Australia
- Association: Ice Hockey Australia Skate Australia
- General manager: Martin Jones
- Head coach: Stuart Philps
- IIHF code: AUS

IIHF InLine Hockey World Championship
- Appearances: 19 (first in 1996)
- Best result: 9th (in 2000)

= Australia men's national inline hockey team =

The Australia men's national inline hockey team represents Australia in international inline hockey competitions. They are controlled by Ice Hockey Australia for events organised by the International Ice Hockey Federation and by Skate Australia for events organised by the International Roller Sports Federation. Australia plays in Division I of the IIHF InLine Hockey World Championship and Group C at the FIRS Inline Hockey World Championships.

==Governing bodies==
The Australia men's inline hockey team is controlled by two governing bodies. Ice Hockey Australia controls the Australian team in events organised by the International Ice Hockey Federation. They are the governing body for all ice hockey in Australia also responsible for fielding teams in international ice hockey tournaments. Skate Australia controls the Australian team in all other inline hockey tournaments through their umbrella association Inline Hockey Australia and are the recognised national federation for roller sports in Australia by the International Roller Sports Federation. Skate Australia is the controlling body of roller sports in Australia including artistic roller skating, inline speed skating, roller hockey, roller derby, skateboarding and aggressive inline skating.

==History==

In 1996 Australia first competed in the inaugural IIHF InLine Hockey World Championship held in Minneapolis and Saint Paul, Minnesota, United States.
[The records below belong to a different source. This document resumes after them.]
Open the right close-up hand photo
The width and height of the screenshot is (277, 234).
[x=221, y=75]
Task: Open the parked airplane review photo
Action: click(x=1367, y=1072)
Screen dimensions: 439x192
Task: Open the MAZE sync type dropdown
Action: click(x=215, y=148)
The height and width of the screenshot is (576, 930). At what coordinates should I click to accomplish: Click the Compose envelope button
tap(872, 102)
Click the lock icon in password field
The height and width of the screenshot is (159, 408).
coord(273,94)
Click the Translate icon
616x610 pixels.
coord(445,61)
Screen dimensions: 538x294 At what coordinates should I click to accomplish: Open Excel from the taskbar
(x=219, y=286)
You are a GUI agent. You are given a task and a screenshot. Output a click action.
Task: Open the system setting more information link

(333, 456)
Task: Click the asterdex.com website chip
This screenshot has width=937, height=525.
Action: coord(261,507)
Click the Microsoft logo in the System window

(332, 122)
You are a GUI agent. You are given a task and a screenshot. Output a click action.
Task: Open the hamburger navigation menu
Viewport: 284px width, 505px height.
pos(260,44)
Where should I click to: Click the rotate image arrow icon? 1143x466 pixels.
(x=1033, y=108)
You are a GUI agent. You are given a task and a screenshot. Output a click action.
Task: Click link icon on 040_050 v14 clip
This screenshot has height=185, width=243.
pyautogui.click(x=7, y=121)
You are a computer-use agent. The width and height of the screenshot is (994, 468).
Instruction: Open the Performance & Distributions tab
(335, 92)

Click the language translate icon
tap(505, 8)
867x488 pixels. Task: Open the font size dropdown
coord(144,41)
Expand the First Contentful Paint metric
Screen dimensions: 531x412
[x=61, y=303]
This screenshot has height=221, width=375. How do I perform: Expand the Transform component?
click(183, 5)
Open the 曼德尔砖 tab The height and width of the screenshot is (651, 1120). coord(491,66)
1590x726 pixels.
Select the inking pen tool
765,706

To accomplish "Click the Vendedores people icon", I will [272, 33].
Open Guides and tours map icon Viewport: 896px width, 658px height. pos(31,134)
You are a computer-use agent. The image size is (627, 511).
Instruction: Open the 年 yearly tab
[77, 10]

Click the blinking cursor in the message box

Australia finished tenth out of the 11 teams competing. In 2000 Australia finished with their best result and finished ninth overall at the World Championship. Australia continued to compete in the annual World Championships missing only the 2002 tournament.

Following the split of the World Championship in 2003 into two division, Top division and Division I, Australia was relegated into Division I. They finished with their best result in the Division I tournament finishing third behind Japan and Brazil. In 2006 Australia suffered their worst ever finish at the World Championships finishing 14th out of 16 teams.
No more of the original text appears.